As an instance of such discussion, consider No. 3 of the phenomena tabulated above. I expect that every reader understands interference, but I may just briefly say that two similar sets of waves "interfere" whenever and wherever the crests of one set coincide with and obliterate the troughs of the other set. Light advances in any given direction when crests in that direction are able to remain crests, and troughs to remain troughs. But if we contrive to split a beam of light into two halves, to send them round by different paths, and make them meet again, there is no guarantee that crest will meet crest and trough trough; it may be just the other way in some places, and wherever that opposition of phase occurs there, there will be local obliteration or "interference." Two reunited half-beams of light may thus produce local stripes of darkness, and these stripes are called interference bands.
It is not to be supposed that there is any destruction of light, or any dissipation of energy: it is merely a case of redistribution.
The bright parts are brighter just in proportion as the dark parts are darker. The screen is illuminated in stripes and no longer uniformly, but its total illumination is the same as if there were no interference.
Projection of Interference Bands.
It is not easy to project these interference bands on a screen so as to make them visible to an audience,—partly because the bands or stripes of darkness are exceedingly narrow; indeed I had not previously seen the experiment attempted. But by means of what I call an interference kaleidoscope, consisting of two mirrors set at an angle with a third semi-transparent mirror between them, it is possible to get the bands remarkably clear and bright, so that they can readily be projected: and I showed these at a lecture to the Royal Institution of Great Britain in 1892.
Each mirror is mounted on a tripod with adjustable screw feet, which stand on a thick iron slab, which again rests on hollow india-rubber balls. Looking down on the mirrors the plan is as in the diagram Fig. [7], which indicates sufficiently the geometry of the arrangement, and shows that the two half-beams, into which the semi-transparent plate divides the light, will each travel round the same contour A B C in opposite directions, and will then reunite and travel together towards the point of the arrow. A parallel beam from an electric lantern, when thus treated, depicts bright and broad interference bands on a screen. And the arrangement is very little sensitive to disturbance, because the paths of the two halves of the beam are identical, and because of the mounting. A piece of good glass can be interposed without disturbance, and the table can be struck a heavy blow without confusing the bands.
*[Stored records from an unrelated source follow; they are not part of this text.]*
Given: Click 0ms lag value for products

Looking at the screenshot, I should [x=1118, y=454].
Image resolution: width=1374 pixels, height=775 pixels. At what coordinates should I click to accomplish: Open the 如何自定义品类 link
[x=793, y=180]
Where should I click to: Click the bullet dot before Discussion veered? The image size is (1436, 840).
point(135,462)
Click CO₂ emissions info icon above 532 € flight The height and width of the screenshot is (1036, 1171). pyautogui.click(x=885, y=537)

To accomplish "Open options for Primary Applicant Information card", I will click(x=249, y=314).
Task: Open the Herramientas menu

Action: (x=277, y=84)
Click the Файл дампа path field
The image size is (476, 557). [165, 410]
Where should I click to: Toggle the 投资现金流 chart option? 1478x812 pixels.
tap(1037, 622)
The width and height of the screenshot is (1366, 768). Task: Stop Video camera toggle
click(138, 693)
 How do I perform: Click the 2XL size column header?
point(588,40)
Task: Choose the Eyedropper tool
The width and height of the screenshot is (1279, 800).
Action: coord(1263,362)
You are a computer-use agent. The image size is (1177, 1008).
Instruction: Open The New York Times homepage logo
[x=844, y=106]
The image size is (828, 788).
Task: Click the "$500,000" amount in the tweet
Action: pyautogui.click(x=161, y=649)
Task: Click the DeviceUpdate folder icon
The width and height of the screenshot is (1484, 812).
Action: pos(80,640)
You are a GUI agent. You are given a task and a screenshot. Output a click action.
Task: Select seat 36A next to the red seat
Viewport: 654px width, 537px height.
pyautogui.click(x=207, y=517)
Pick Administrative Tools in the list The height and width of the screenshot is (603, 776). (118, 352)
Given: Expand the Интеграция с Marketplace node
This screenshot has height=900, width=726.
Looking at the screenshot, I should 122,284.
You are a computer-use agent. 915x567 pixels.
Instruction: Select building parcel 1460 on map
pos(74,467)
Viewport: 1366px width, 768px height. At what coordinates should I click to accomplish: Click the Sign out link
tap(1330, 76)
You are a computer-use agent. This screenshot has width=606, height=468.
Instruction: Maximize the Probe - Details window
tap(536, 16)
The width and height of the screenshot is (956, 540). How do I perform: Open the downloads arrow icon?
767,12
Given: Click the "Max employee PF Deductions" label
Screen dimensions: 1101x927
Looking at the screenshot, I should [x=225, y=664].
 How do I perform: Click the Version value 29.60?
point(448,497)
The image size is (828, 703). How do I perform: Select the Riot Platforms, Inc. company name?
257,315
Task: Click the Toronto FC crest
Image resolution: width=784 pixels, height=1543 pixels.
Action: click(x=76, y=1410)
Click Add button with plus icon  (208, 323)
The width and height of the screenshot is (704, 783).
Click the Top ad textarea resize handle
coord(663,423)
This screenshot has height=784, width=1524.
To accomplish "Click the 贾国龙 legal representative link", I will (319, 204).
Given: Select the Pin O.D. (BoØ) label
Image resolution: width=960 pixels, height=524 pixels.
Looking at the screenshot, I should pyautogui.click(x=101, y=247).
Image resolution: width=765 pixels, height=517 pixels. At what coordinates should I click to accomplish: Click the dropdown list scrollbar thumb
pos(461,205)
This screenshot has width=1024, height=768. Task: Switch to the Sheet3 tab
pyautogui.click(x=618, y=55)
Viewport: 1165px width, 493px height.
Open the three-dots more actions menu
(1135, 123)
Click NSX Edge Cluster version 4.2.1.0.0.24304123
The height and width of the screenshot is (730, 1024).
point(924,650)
Fig. 7. Plan of Interference Kaleidoscope with three mirrors.
The arrow-feather ray is bifurcated at A by a semi-transparent mirror of thinly-silvered glass; and the two halves reunite along the arrow-head after traversing a triangular contour A B C in opposite directions. The simple geometrical relations which permit this are sufficiently indicated in the figure. The arrangement would suit Fizeau's experiment.
The only regular and orderly way of causing a shift of the bands is to accelerate one half of the beam and to retard the other half, by moving a transparent substance along the contour. For instance, let the sides of the triangle A B C, or one of them, consist of a tube of water in which a rapid stream is maintained; then the stream has a chance of accelerating one half the beam, and retarding the other half, thereby shifting the fringes from their normal position by a measurable amount. This is the experiment made in 1859 by Fizeau. (Appendix [3].)